* What is needed:
Among the records below, find the line that has "[Войти через Одноклассники] (63, 481)"; from there, give the lines again exactly, and stop after the line that has "2014 Июль (42, 1108)".

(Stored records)
========================

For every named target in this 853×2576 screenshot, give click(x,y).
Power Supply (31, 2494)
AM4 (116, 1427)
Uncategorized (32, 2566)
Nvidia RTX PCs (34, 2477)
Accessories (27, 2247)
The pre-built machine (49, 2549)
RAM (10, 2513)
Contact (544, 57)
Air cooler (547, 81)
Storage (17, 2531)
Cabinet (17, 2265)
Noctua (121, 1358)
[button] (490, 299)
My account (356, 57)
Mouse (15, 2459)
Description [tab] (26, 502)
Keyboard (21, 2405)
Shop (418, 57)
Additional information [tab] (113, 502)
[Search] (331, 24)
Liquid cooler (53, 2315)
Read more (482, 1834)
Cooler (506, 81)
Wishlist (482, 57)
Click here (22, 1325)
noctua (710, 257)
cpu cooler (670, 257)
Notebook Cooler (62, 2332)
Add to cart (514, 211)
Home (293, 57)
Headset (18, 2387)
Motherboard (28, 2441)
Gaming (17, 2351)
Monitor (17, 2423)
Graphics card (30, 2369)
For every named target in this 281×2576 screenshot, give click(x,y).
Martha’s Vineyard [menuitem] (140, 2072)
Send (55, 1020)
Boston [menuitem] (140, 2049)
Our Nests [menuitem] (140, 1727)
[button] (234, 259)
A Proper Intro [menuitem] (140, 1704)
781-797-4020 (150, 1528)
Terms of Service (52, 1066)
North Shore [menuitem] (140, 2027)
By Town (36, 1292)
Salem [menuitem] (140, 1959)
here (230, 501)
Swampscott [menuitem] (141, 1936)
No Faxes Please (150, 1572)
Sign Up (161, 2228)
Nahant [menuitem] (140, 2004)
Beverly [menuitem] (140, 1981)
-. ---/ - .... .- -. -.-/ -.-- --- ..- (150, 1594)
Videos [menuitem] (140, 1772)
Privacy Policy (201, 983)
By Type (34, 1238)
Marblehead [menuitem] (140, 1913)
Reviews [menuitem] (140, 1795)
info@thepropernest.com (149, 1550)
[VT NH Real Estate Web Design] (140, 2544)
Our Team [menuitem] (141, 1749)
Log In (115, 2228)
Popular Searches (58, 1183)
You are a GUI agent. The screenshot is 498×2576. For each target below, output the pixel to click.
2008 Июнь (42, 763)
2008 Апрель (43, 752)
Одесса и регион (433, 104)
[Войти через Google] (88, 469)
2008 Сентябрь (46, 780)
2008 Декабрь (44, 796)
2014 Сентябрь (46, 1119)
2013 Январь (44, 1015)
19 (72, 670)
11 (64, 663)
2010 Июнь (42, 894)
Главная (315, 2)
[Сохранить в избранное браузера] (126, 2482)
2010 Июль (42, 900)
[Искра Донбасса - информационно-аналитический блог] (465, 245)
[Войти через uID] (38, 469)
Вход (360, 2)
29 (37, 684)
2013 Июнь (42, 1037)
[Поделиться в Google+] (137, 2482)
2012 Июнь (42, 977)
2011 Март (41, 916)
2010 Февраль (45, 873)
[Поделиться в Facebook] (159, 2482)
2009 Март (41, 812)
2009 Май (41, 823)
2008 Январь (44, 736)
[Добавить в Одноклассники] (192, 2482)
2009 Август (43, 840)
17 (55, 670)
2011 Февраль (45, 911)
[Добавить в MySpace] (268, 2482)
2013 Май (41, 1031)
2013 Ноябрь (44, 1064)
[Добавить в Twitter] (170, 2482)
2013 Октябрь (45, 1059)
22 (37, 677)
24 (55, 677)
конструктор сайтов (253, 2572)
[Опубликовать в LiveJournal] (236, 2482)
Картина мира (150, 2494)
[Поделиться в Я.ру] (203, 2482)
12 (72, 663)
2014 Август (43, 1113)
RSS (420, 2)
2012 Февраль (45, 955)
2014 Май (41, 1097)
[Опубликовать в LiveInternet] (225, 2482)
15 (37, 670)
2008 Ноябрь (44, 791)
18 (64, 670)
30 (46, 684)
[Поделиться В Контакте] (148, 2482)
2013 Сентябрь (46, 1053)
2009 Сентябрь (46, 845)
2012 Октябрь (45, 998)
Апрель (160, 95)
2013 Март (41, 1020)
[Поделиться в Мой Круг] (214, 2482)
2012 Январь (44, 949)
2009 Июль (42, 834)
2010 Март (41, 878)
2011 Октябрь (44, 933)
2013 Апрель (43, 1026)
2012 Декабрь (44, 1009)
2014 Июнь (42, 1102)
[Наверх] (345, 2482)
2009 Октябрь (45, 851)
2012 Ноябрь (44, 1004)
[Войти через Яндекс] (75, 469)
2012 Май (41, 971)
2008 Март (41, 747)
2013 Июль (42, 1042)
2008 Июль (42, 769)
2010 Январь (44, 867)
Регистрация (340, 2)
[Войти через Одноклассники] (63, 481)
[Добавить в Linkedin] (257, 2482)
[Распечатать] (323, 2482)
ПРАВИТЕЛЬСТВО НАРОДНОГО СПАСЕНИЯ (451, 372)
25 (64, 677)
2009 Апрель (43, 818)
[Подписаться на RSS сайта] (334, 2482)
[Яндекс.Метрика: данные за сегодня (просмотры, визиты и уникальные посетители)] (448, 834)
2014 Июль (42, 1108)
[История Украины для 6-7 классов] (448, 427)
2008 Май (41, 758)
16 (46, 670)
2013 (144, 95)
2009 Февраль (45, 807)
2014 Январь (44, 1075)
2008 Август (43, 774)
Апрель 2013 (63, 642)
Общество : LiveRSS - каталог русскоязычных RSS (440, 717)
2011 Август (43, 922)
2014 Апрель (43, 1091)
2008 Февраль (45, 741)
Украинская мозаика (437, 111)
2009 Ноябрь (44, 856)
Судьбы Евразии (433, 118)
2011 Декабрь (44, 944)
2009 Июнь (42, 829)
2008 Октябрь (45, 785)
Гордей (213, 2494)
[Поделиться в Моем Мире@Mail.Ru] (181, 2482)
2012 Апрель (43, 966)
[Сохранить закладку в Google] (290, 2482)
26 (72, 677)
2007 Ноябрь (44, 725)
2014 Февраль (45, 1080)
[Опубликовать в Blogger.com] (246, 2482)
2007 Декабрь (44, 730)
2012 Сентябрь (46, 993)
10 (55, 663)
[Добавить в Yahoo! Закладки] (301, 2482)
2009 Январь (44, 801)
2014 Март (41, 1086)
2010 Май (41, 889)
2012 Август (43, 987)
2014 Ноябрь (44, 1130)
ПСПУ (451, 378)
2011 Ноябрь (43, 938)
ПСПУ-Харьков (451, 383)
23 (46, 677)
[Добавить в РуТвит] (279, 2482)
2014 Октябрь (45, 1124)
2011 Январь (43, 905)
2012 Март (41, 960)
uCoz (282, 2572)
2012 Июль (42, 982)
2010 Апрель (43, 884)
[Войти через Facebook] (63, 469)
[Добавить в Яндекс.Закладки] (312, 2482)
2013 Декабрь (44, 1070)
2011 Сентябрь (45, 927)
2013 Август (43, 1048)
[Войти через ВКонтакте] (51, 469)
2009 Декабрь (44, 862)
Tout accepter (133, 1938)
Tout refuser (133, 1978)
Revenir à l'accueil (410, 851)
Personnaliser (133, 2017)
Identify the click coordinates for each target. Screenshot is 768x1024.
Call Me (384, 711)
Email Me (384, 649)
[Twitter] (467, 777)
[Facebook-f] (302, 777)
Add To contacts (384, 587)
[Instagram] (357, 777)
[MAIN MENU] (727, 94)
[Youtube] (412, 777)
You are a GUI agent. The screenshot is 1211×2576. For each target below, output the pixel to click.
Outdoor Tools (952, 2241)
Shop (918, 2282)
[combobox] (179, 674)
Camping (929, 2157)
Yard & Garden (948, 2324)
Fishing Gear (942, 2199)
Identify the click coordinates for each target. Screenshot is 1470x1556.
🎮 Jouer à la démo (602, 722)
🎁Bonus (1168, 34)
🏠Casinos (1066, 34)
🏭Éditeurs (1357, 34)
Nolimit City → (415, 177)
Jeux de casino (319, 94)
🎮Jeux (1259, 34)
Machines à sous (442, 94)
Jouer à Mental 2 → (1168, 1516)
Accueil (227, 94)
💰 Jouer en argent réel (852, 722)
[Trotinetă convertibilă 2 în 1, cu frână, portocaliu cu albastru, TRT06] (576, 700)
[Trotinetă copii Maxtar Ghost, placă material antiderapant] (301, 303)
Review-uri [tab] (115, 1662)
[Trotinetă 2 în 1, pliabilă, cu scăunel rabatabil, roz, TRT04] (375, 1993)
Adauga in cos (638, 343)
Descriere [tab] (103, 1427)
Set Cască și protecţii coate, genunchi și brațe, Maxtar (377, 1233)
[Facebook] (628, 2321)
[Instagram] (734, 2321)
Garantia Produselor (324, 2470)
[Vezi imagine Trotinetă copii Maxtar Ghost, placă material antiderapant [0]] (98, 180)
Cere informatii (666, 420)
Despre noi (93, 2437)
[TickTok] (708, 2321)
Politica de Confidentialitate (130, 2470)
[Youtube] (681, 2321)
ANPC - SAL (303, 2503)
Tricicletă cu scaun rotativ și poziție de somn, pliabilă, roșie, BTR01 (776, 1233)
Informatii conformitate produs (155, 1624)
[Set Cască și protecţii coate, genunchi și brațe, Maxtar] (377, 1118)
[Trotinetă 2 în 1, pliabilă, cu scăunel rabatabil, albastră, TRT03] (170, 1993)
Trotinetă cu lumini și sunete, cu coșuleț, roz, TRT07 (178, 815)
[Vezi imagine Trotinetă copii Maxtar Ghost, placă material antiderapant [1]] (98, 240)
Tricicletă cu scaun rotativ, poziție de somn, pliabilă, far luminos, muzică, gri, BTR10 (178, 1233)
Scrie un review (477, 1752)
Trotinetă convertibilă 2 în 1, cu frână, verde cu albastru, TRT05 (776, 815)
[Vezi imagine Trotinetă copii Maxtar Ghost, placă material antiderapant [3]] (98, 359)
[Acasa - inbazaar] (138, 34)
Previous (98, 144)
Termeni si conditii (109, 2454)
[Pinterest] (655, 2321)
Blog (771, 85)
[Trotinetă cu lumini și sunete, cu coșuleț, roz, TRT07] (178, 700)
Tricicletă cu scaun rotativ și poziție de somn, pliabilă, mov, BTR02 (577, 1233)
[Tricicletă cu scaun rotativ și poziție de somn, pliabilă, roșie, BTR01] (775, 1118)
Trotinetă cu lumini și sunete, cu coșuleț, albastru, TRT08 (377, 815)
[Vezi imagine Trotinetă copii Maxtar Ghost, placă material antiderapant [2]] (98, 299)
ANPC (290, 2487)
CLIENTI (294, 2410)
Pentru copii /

========================

* Written response:
[Войти через Одноклассники] (63, 481)
[Добавить в Linkedin] (257, 2482)
[Распечатать] (323, 2482)
ПРАВИТЕЛЬСТВО НАРОДНОГО СПАСЕНИЯ (451, 372)
25 (64, 677)
2009 Апрель (43, 818)
[Подписаться на RSS сайта] (334, 2482)
[Яндекс.Метрика: данные за сегодня (просмотры, визиты и уникальные посетители)] (448, 834)
2014 Июль (42, 1108)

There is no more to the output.